DATA FOR ANALYSIS: Begin

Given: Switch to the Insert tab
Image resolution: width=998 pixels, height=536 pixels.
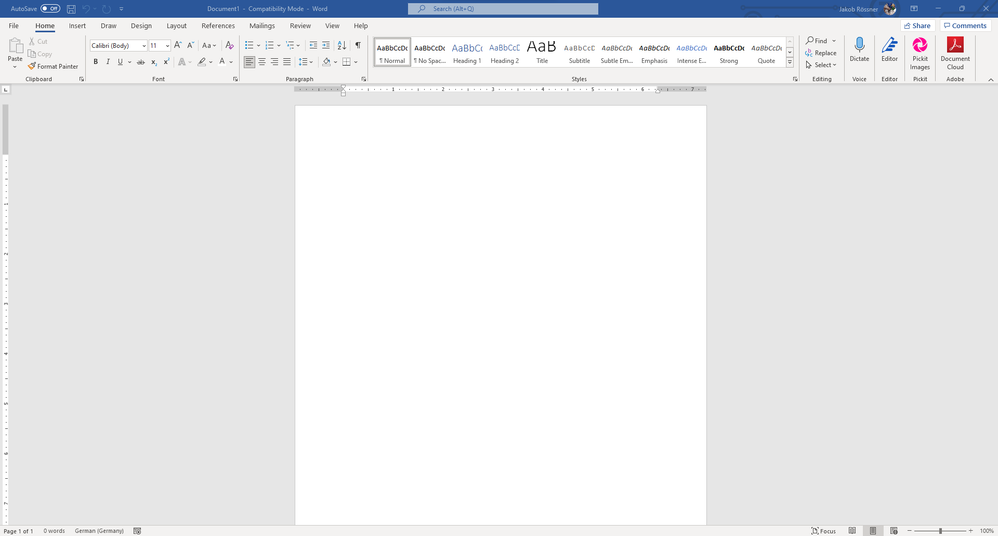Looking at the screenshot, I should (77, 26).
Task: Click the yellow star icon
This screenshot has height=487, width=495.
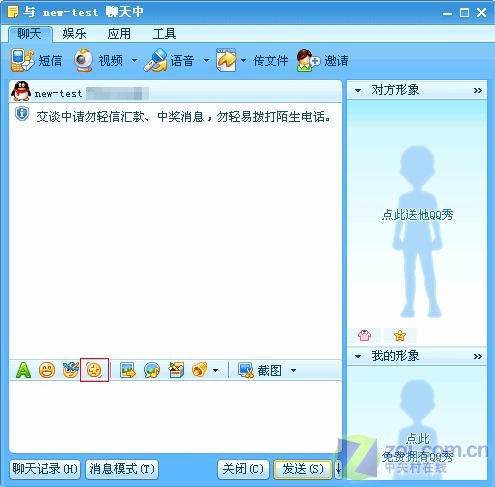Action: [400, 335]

DATA FOR ANALYSIS: End

→ EXERCISE DESCRIPTION
The job is to set down the whole listing exactly, excluding any images.

→ TASK RESPONSE
Given: Switch to the Insert tab
Image resolution: width=998 pixels, height=536 pixels.
Looking at the screenshot, I should (77, 26).
Task: Click the yellow star icon
This screenshot has height=487, width=495.
Action: [400, 335]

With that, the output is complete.